In article , Austin Shackles writes

Austin,

Interesting - I have also been making some bicycle parts recently for a friend.

Not altogether clear what is unsatisfactory about your EN1A (?) axle, since you say you couldn't bend it (I assume you mean you couldn't give it a permanent bend, i.e. bend it past its yield point). Is it wear resistance, corrosion resistance, stiffness or yield point you are worried about?

Assuming it's just yield point, then I would consider EN8 (080M40) or (better) EN19 (709M40) or EN24T (817M40). I have made a few parts out of EN24T recently, and find it machines fairly well. If it's corrosion resistance you seek, I'm not too well up on the thousands of grades.

What I doubt you will get, much, is an increase in stiffness, since AIUI steels tend not to vary that much in Young's modulus.

It may be that the mounting, whatever that is, would give up the ghost before the axle.

David

Reply to
David Littlewood

I'd sort of agree with Tim here. All steel has roughly the same modulus (stiffness), but higher carbon and alloy steels usually have a greater yield strength.

I'm not an expert either, but what this means is that they will all bend pretty much the same up the yield point, after which a plain mild steel may bend further and easier than a higher carbon or alloy steel.

If BMS is doing the job then carry on using it. I know the stuff will dent and scratch as soon as you look at it, and an EN8 and above will be a little bit better here, but if it works why change?

Macreadys have a freecutting EN8 (ref Usacut 45 / BS 226M44) which cuts to a better finish than standard EN8, and you can flame harden it too. I have a stock of this in several bar sizes as it's possibly a bit more versatile than mild steel for not much more money.

Peter

Reply to
Peter Neill

On or around Fri, 2 Nov 2007 18:32:03 +0000, David Littlewood enlightened us thusly:

OK, maybe I need to be a bit more specific - although from the sound of it, it's not really worth changing it.

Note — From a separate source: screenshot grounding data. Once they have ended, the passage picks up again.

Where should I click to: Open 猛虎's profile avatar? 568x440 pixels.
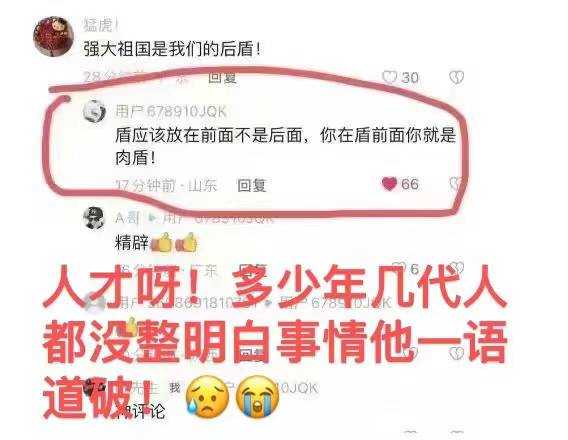(x=54, y=36)
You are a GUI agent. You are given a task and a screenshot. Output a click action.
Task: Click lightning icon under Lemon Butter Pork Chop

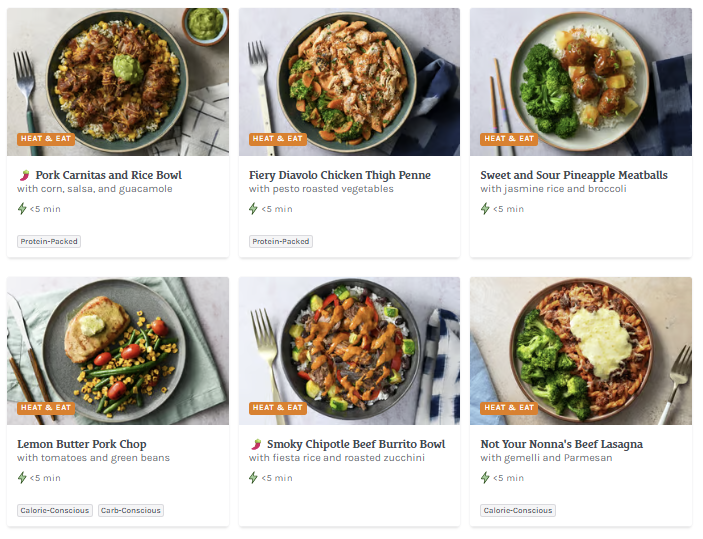pyautogui.click(x=22, y=478)
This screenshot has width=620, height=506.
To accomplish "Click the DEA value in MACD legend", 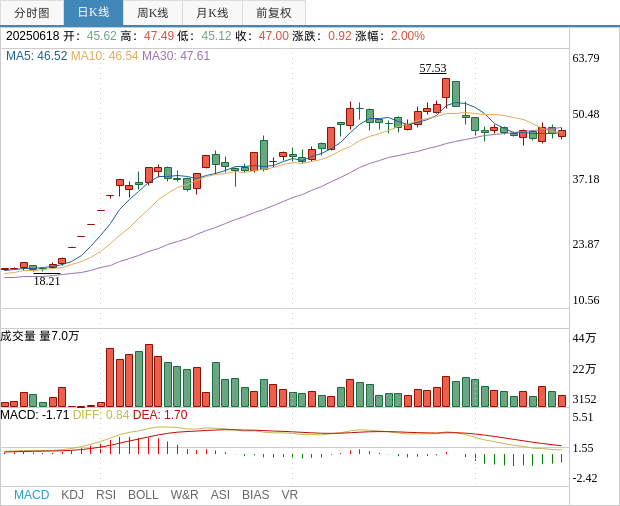I will tap(160, 414).
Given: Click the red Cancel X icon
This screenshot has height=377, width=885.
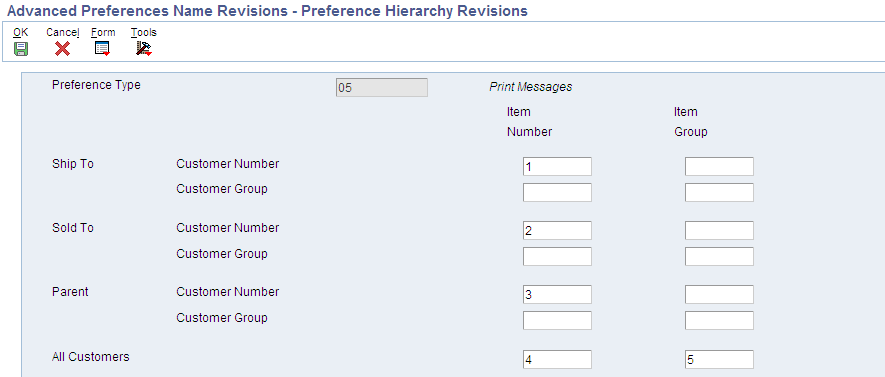Looking at the screenshot, I should (x=62, y=49).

There are 2 issues with the current design:

1) it's quite heavy.

- I'd like to make it lighter by drilling it more, but I'm bothered about the bending resistance. It's good if it fails by bending rather than brittle fracture, though. It shouldn't flex in use, either as it has a hub-mounted brake and if the axle flexes then the brake gets misaligned.

2) it's fairly soft.

- It has relatively narrow ballraces on it, and although these don't rotate on the shaft, nevertheless they apply load to it on only a small area, it's possible that over time it will deform at that point and cause problems.

I guess what I need to do is make up a proper test rig and do some experimental axles, and see what effect removing more material has.

The mounting is made from 35mm long 1" bright MS, drilled 20mm. This is welded into half a hole (Imagine drilling a hole sideways through a tube and then cutting it in the middle of the hole - you get 2 bits of tube with half-a-hole in the end of each) on the end of a 34-ish mm diameter thick walled tube. The mount is mig welded along either side, and bronze welded around the ends, so the bronze runs into the gap between the sides of the tube and the mount tube.

sod it, it needs a picture, too much hassle describing it in words.

I'll take a picture of the one in progress, and stick it on the web.

Reply to
Austin Shackles

Even if you go to EN8, 16 or 24 they will still be quite soft as supplied. My concrete floor has won a number of arguments with freshly made parts that have dropped of the bench. I know you don't want to do it, but heat treatment could give you 50% more strength with any of those grades than the mild steel that you are using now. They would also be hard enough to resist marking much better than the mild steel.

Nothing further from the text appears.